Perhaps there should be some relationship between the dead zone and the tolerance (say dead zone must be less than 50% of tolerance)?

There is no concept of "tolerance" in the firmware so I'm not sure how that would help. A large dead zone should not contribute to any error, since it does not cause the firmware to lose track of position.

NameOfTheDragon commented 3 years ago

Transferring issue to the firmware repository.

StephenBogner commented 3 years ago

Perhaps there should be some relationship between the dead zone and the tolerance (say dead zone must be less than 50% of tolerance)?

There is no concept of "tolerance" in the firmware so I'm not sure how that would help. A large dead zone should not contribute to any error, since it does not cause the firmware to lose track of position.

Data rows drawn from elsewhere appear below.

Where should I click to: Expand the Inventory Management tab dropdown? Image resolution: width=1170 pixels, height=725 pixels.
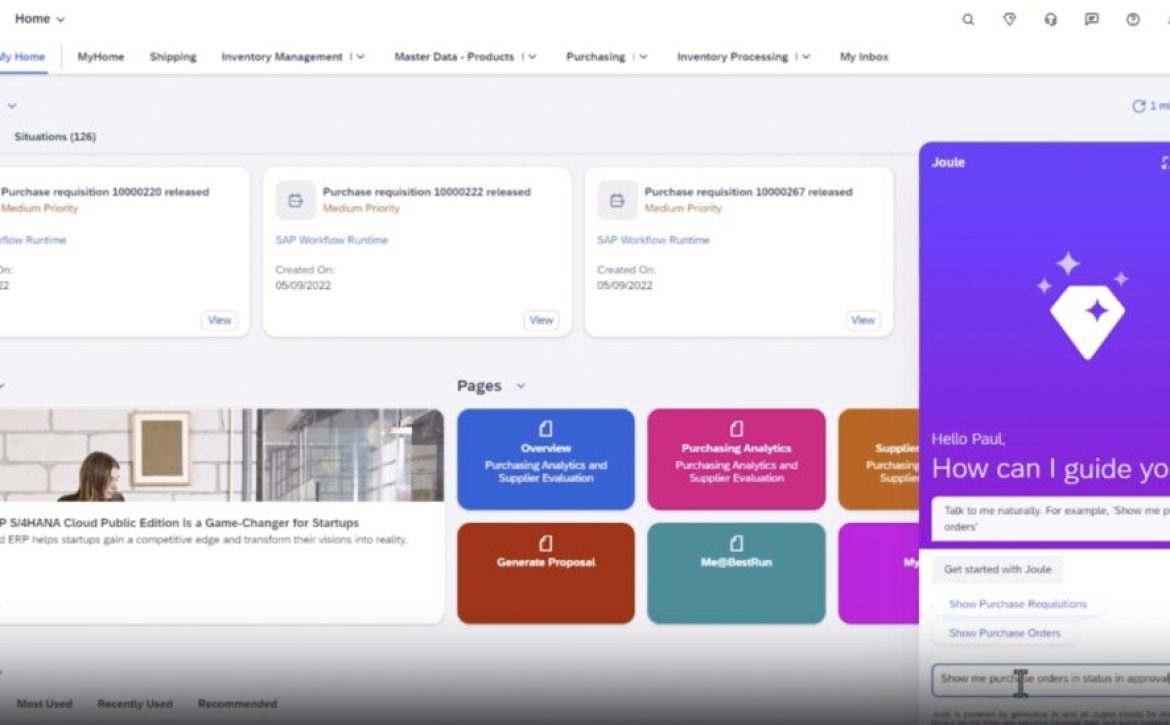tap(360, 57)
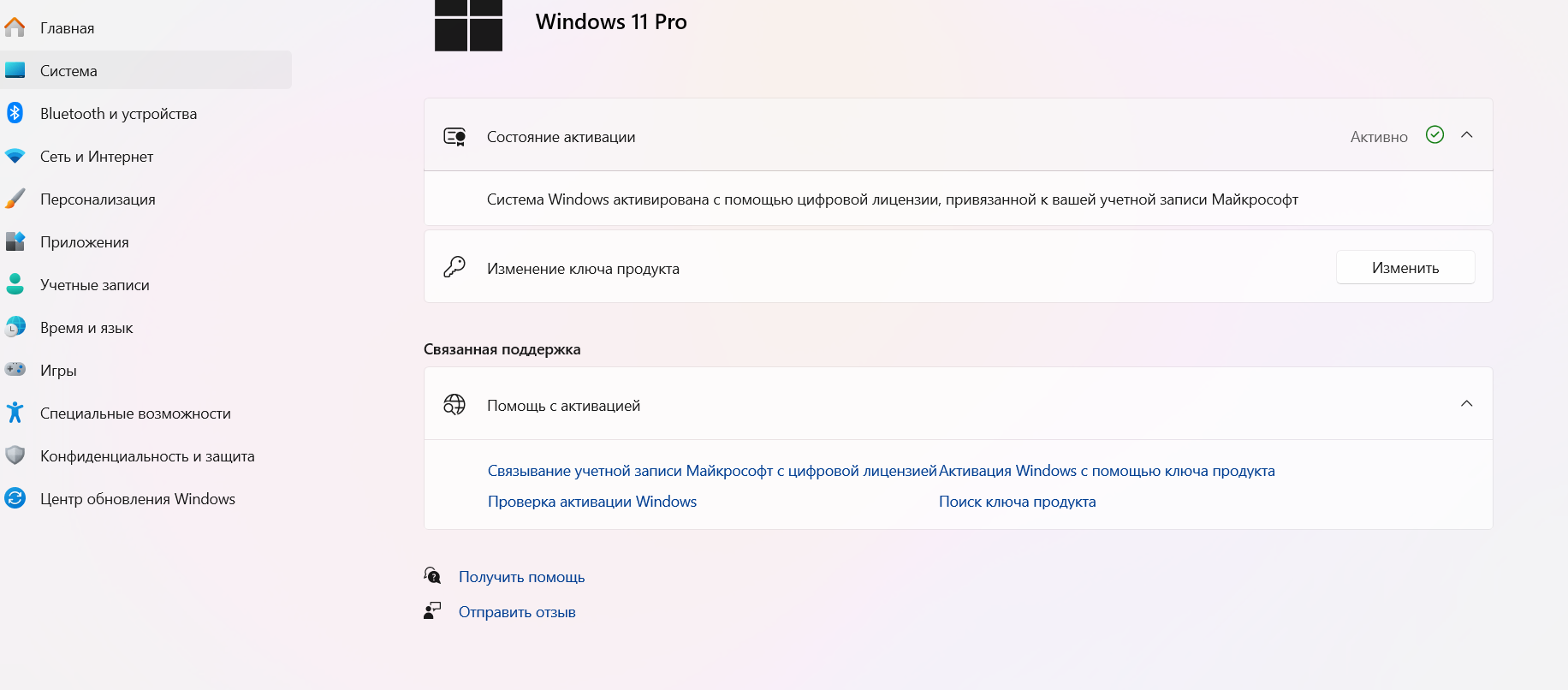Click the Wi-Fi network sidebar icon
This screenshot has width=1568, height=690.
15,156
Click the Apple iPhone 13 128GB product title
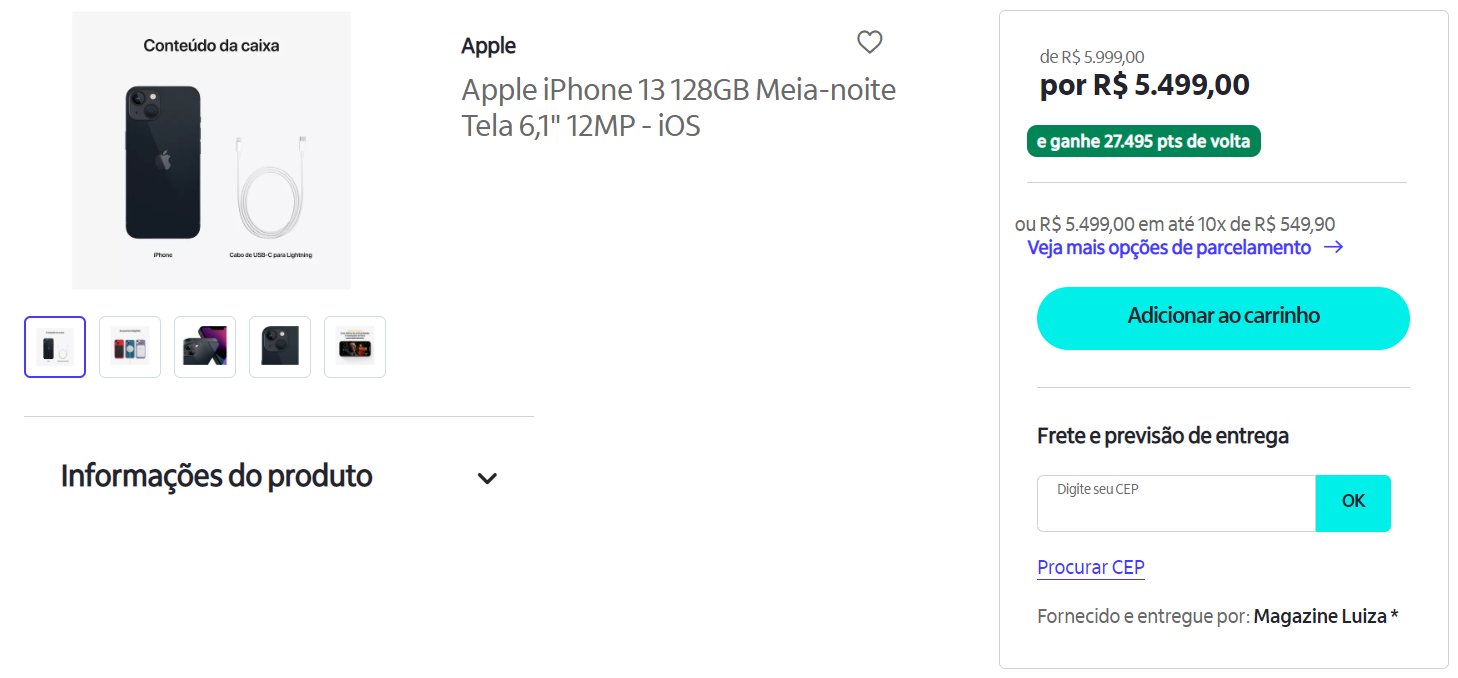 click(x=679, y=108)
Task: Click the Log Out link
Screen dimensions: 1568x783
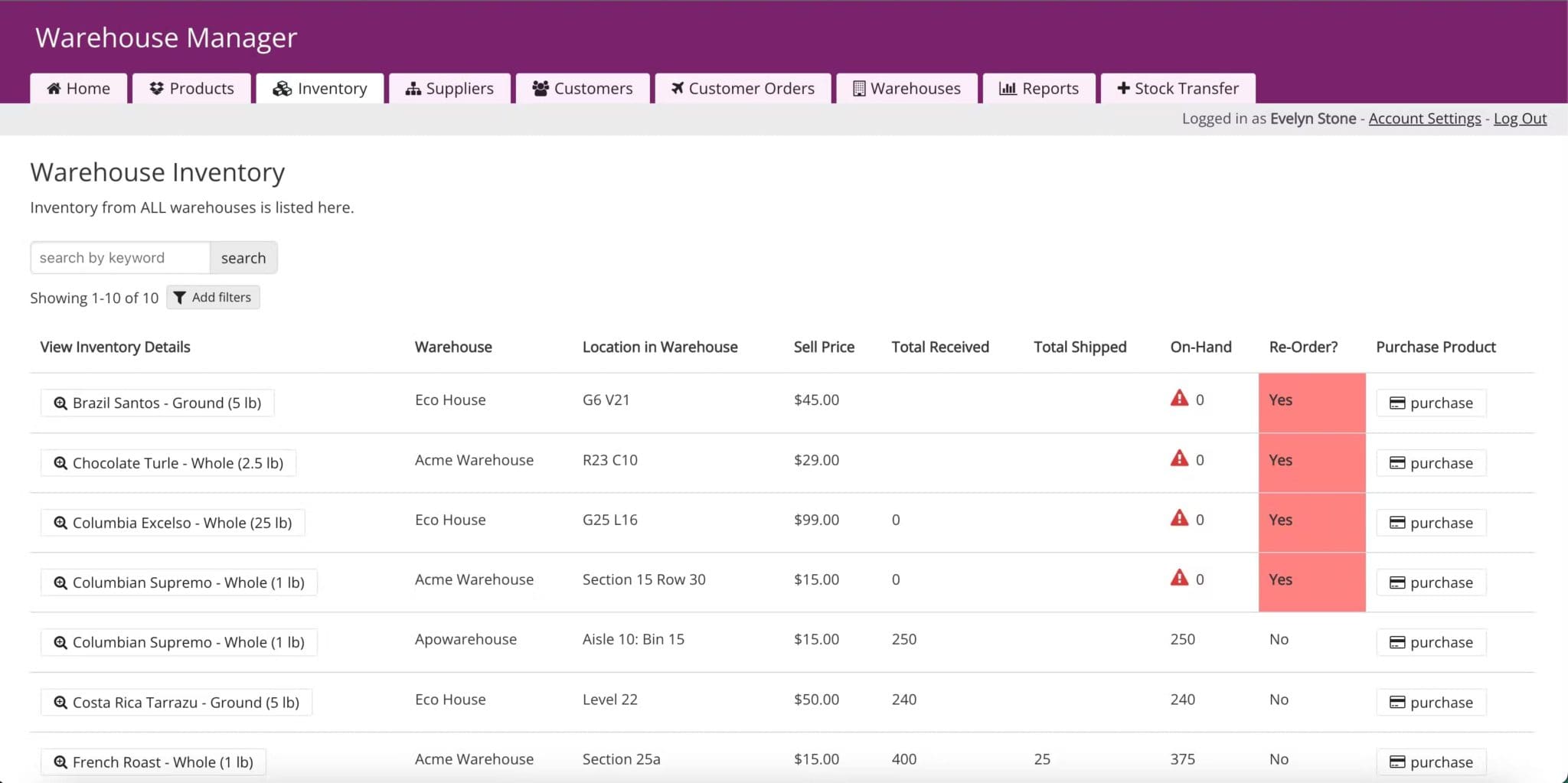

I am thinking in terms of the interaction between the "deadzone equivalent" in NINA (i.e. Tolerance) and the deadZone in the NexDome firmware. If the program higher in the calling hierarchy has a tighter/smaller tolerance than the program lower in the hierarchy then this will almost certainly have a potential to create instability in the system as a whole.

As I understand it, the calling program (NINA) tells the NexDome ASCOM driver to command a slew to a calculated Azimuth, and then hands off control to the driver until the driver reports back that the slew is completed. My question is about what happens when NINA (calculating from the Tolerance value it has, say 1 degree) tells the NexDome driver to make a slew of some small value - less than deadZone (say 300 ticks or about 2 degrees) - and the driver makes that command to the Firmware, which has logic to ignores it because it is less than the deadZone constant and therefor simply returns without making any slew. Does the driver know that no movement has occurred, and does it pass this fact on to NINA, and how does NINA react to this? Does it simply re-command the slew? Does it keep doing this over and over until it gets a reaction? It just seems a lot cleaner to me to have the dead zone/ignored zone get tighter as it descends the calling hierarchy.

That said, I agree with you that I can't say that I see how this directly relates to the OOC behavior reported and reproduced in NexDome ASCOM Issue 33 because it ought to cause the system to not move at all, rather than to move through a number of 360-degree rotations. Odd.